Q: I have to be honest. You do some amazing stuff and I don't just mean dunks. You've scored 40 points or more three times in March alone and we all saw the buzzer-beater you dropped on Dallas. But it's hard to understand how you can shoot 40 percent on 3-pointers and 67 percent from the line. Can you explain that?
A: I know I need to get better in a hurry. You get that [free-throw percentage] up to 83, 84, 85 and maybe that's four or five extra points a game. Maybe that's the difference in winning games. I think I have a pretty good stroke. It's more a mental thing than anything. I'm going to work on it all summer. Free throws and ballhandling.
Q: Are you and Baron Davis still the Warriors' backcourt of the future?

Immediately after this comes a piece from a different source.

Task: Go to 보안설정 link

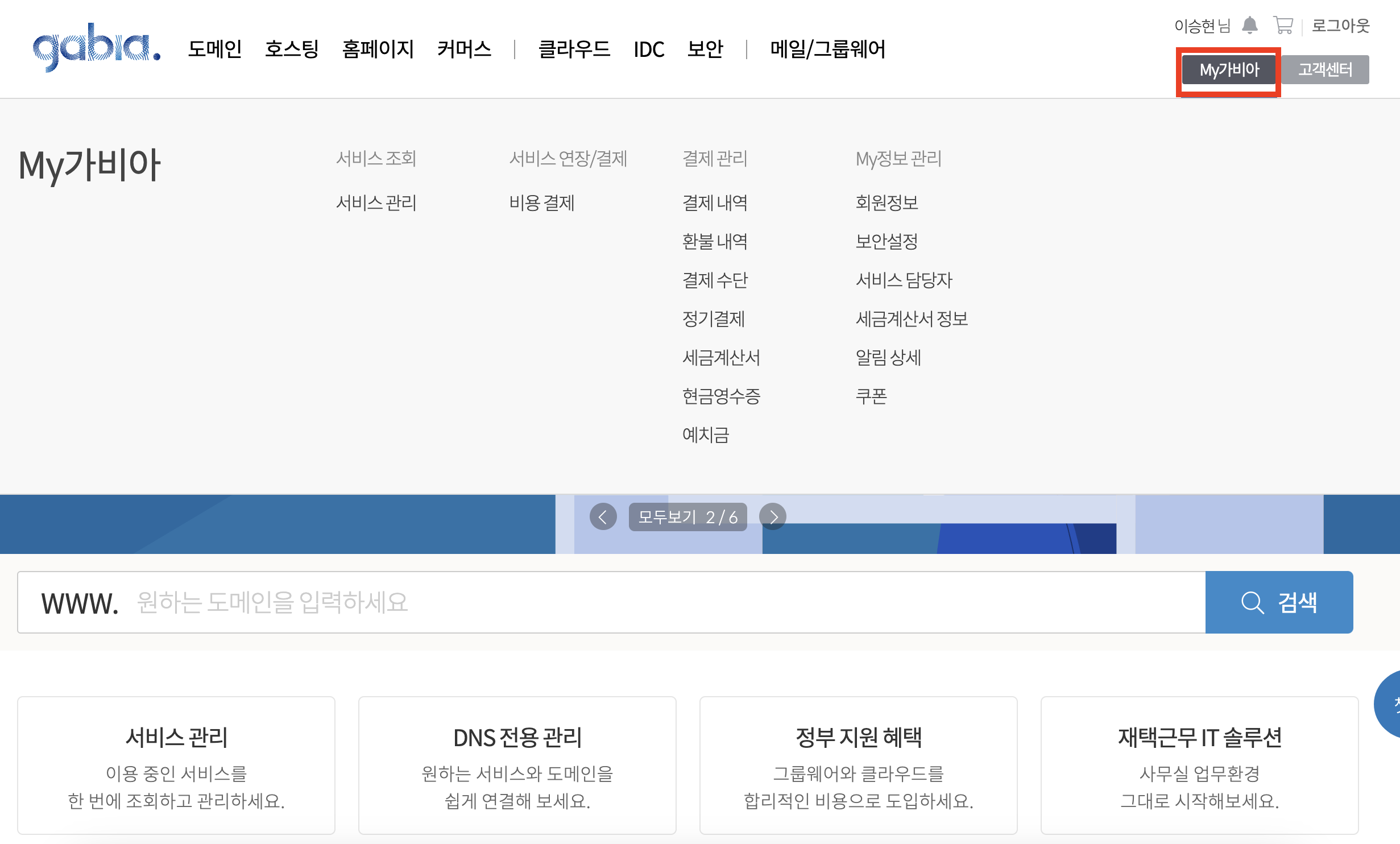Action: [887, 241]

A: We mesh really well. I complement him and he complements me. We take pressure off each other. He gives you 20 [points] and I give you 20 and it's hard to defend two guys who can do that. I was really excited about this year because of that finish we had with Baron. It looked like we would continue that [at the start of this season]. Then things started going in a downhill spiral.
Q: Management ultimately decided not to trade for Ron Artest, but it sounds like some of your teammates are expecting a shakeup in the off-season. Do you?
A: There are probably going to be some changes, just because we were supposed to be a playoff team and we haven't been there for 11, 12 years. The fans want to be in the playoffs. I want to be in the playoffs. I think they will make some changes.
Urooj (Toronto): Are you guys at ESPN ready to admit that you were way off about Charlie Villanueva?
Marc Stein: No.
First of all, not everyone here trashed the pick, so I can't let you lump all of us together.
Secondly, do you know what Villanueva averaged in the 10 games before Sunday's 48-point eruption?
I do: 7.7 ppg.
So let's not turn one game, amazing as it was, into more than it is.
One trusted Stein Line contributor tried to convince me that Villanueva going for 48 is a bigger surprise that Kobe going for 81. And I really couldn't argue. There have been some undeniable flashes from Villanueva, and he has certainly hushed a critic or two, but he hadn't even scored 30 in a game before Sunday.
So solid is the best word to describe his rookie season. Can't go farther than that.